Opinion
90-11422; CA A68417
On respondent's petition for reconsideration filed June 23, 1992 Petition for reconsideration allowed; opinion ( 110 Or. App. 562, 822 P.2d 161 (1992)) withdrawn; affirmed July 22, 1992 Reconsideration denied December 9, 1992 Petition for review denied January 26, 1993 ( 315 Or. 312)
Appeal from District Court, Clackamas County.
Robert R. Selander, Judge.
Charles S. Crookham, Attorney General, Virginia L. Linder, Solicitor General, and Jonathan H. Fussner, Assistant Attorney General, Salem, for the petition.
Before Richardson, Presiding Judge, and Deits and De Muniz, Judges.
PER CURIAM
Petition for reconsideration allowed; opinion withdrawn; affirmed.
In our previous opinion, we remanded for resentencing on the ground that ORS 813.020 does not authorize probation in DUII cases. The state petitions for review of our decision in the light of State v. Oary, 112 Or. App. 296, 829 P.2d 90 (1992). We treat the petition as one for reconsideration, ORAP 9.15(1), and allow it.
ORS 813.020(2) provides:
"The court must impose and not suspend execution of a sentence requiring the person either to serve at least 48 hours imprisonment which shall be served consecutively unless justice requires otherwise or to perform community service * * *."
In State v. Vasby, 101 Or. App. 1, 5, 788 P.2d 1024 (1990), we held that a court may not order probation and impose a sentence.
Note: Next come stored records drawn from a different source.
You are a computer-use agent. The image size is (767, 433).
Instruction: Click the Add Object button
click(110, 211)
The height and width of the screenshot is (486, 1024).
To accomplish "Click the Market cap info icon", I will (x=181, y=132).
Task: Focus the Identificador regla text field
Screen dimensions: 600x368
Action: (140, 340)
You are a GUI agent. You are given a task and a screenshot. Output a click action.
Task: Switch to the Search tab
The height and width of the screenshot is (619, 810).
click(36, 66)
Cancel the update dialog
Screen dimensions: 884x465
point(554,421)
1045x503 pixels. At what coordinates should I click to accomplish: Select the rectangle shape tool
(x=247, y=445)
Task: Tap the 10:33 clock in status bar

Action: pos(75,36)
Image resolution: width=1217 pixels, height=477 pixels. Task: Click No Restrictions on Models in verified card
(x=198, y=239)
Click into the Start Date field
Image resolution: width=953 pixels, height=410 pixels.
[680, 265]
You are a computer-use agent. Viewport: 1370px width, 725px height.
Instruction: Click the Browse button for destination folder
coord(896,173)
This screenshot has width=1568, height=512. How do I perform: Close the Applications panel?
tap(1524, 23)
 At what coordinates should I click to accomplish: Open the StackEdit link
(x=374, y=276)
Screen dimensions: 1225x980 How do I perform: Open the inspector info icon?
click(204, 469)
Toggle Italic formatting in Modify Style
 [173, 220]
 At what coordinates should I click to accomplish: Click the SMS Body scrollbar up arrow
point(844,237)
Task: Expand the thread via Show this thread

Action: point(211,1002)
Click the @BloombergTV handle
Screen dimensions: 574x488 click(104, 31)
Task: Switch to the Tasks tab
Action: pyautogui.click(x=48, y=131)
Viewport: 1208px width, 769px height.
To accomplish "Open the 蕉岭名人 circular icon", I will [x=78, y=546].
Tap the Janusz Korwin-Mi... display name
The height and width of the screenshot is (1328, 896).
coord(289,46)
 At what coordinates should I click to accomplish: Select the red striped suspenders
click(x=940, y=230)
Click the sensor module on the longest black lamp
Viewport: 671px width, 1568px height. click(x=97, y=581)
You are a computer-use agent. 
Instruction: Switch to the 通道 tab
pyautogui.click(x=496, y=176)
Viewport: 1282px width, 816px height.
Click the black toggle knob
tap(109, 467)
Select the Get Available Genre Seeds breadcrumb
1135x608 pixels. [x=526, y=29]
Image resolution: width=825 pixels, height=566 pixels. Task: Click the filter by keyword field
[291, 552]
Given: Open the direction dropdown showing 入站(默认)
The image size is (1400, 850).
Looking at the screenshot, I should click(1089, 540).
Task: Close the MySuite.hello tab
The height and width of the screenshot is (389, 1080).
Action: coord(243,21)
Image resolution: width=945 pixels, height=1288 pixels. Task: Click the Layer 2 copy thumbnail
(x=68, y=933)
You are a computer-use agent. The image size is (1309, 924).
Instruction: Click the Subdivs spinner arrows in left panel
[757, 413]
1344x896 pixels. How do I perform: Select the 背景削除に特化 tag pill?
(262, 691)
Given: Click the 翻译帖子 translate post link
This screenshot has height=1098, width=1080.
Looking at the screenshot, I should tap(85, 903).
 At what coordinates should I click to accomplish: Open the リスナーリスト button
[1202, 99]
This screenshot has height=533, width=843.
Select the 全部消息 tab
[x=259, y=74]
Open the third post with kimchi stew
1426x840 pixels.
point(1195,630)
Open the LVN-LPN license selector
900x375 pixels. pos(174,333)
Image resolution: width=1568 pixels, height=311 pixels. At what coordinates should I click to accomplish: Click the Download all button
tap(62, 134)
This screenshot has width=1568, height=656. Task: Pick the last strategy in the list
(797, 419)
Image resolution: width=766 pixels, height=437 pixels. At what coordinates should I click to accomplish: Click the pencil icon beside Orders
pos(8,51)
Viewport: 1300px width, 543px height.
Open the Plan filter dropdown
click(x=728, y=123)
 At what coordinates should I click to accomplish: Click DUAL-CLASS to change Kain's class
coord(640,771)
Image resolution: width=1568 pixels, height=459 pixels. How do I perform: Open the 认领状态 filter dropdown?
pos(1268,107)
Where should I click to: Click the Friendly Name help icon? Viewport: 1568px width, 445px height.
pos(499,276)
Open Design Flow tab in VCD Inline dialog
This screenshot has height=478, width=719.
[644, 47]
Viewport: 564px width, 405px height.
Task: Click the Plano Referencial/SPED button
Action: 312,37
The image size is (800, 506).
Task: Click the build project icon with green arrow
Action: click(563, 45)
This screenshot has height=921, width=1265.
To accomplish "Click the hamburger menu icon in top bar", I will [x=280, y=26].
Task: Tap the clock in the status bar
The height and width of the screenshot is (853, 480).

Defendant was found guilty of driving under the influence of intoxicants (DUII). The trial court placed him on probation and imposed a 96-hour jail term as a condition of probation. ORS 813.020(2) authorizes a court to impose jail time as a condition of probation in DUII cases. State v. Oary, supra, 112 Or App at 301.
Petition for reconsideration allowed; opinion withdrawn; affirmed.